Rainbow Crops Raises 9.7 Million Seed Funding to Expand AI-Enabled Gene-Editing Platform
The financing was led by LIFTT EuroInvest, a venture vehicle spun out of the European Investment Bank and Italian VC firm LIFTT. The round also attracted Agri Investment Fund (AIF), the venture arm of food group Paulig (PINC), the VIB research institute that spun the company out of its own labs in 2025, Maia Ventures, and Corteva Catalyst.
The new capital will be channeled into the company’s Trait Foundry™ platform, a closed‑loop system that marries artificial intelligence with multiplex CRISPR‑based genome editing. The goal is to accelerate the creation of crop varieties that boast higher yields, drought tolerance, heat resilience, and other complex traits that are notoriously difficult to achieve through conventional breeding.
CEO Giacomo Bastianelli told AgFunderNews that the platform constructs a “massive graph” linking genes to one another and to phenotypic traits. The graph is built from public datasets, scientific literature, and data generated by Rainbow Crops’ own experiments. An AI model then predicts which sets of edits will most likely produce the desired trait, and the edits are introduced simultaneously in a single transformation event.
The scale of the edits is notable: the company can target 50–100 changes at once, a number that exceeds most commercial gene‑editing programs. Moreover, the platform goes beyond simple knock‑outs. By editing regulatory elements, Rainbow Crops can fine‑tune gene expression rather than simply disabling a gene, giving breeders greater control and reducing unintended side effects.
Validation of the approach has already taken place in greenhouse trials and a small pilot field trial in corn that focused on increased biomass and yield. Results from the field trial are still being analyzed. The company is also working on a Gates Foundation‑backed project that targets heat and drought tolerance in sorghum and rice. The foundation awarded Rainbow Crops a $7 million grant in 2025 to support this work.

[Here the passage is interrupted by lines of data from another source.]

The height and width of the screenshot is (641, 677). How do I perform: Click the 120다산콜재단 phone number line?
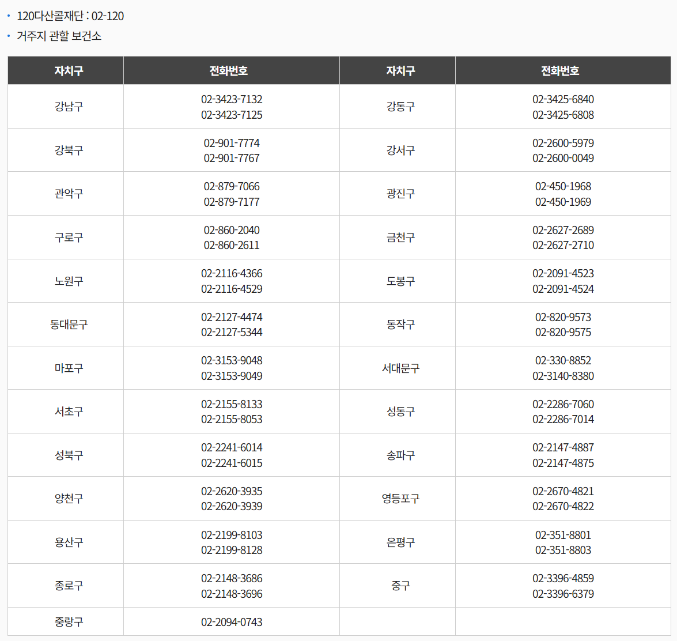point(70,16)
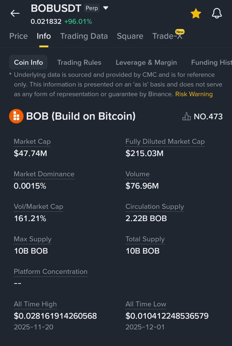This screenshot has width=232, height=346.
Task: Switch to the Price tab
Action: pos(18,36)
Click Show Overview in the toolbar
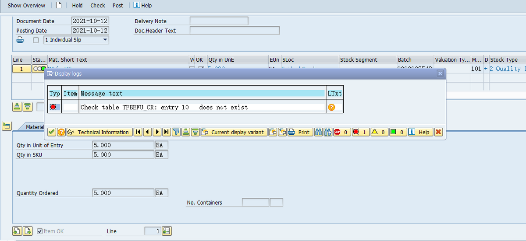This screenshot has width=526, height=241. [26, 5]
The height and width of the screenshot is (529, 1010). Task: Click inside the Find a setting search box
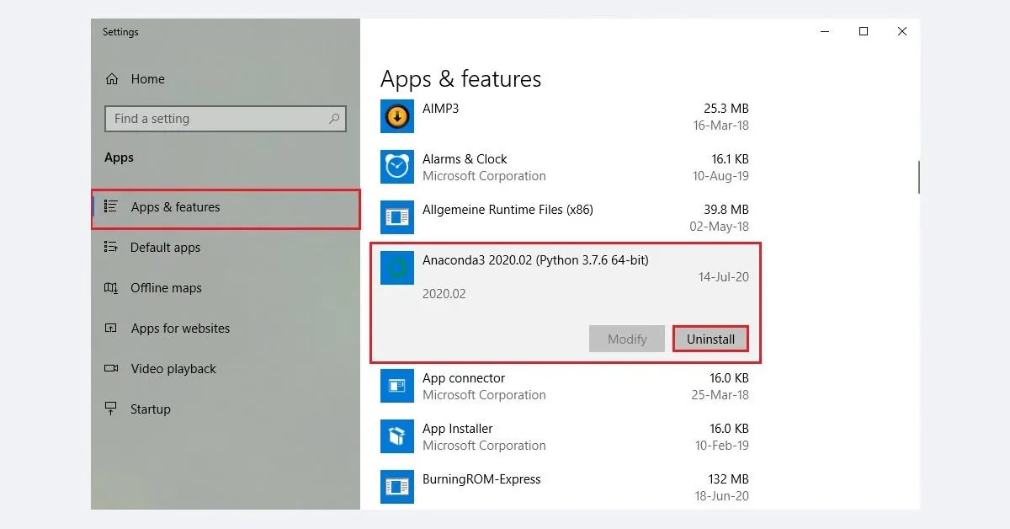(225, 119)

Rainbow Crops’ business model centers on partnering with seed and breeding companies that possess elite germplasm but lack advanced gene‑editing capabilities. The startup licenses the output of its platform, earning royalties on commercialized varieties, and also charges upfront research and development fees and milestone payments. The company said it expects to announce a corn collaboration with a seed partner soon and is in discussions for additional partnerships in other crops.
Infrastructure at the VIB campus in Ghent supports the company’s workflow. The campus provides crop transformation facilities that deliver gene‑editing tools into plant cells and regenerate whole plants, and it houses an automated phenotyping facility that can screen up to 16,000 plants simultaneously using conveyor belts and imaging systems.
Regulatory considerations are part of the company’s strategy. Under the European Union’s proposed framework for plants produced through new genomic techniques (NGT), plants with no more than 20 specified genetic modifications may qualify as NGT‑1, a category treated as equivalent to conventional plants. Plants with more complex modifications fall into NGT‑2 and remain subject to existing GMO rules. Bastianelli noted that a plant with 19 edits that is crossed with a plant with four edits would still be within the NGT‑1 limit.
The company is also exploring the possibility of testing edited populations directly in the field rather than first in greenhouses, although this would add regulatory complexity.
In short, Rainbow Crops has secured a seed round that will fund the expansion of its AI‑driven gene‑editing platform. Its multiplex editing and closed‑loop data integration position it to tackle polygenic traits that are challenging for traditional breeding, while upcoming collaborations, ongoing field trials, and the evolving NGT regulatory framework will shape its path to commercial deployment.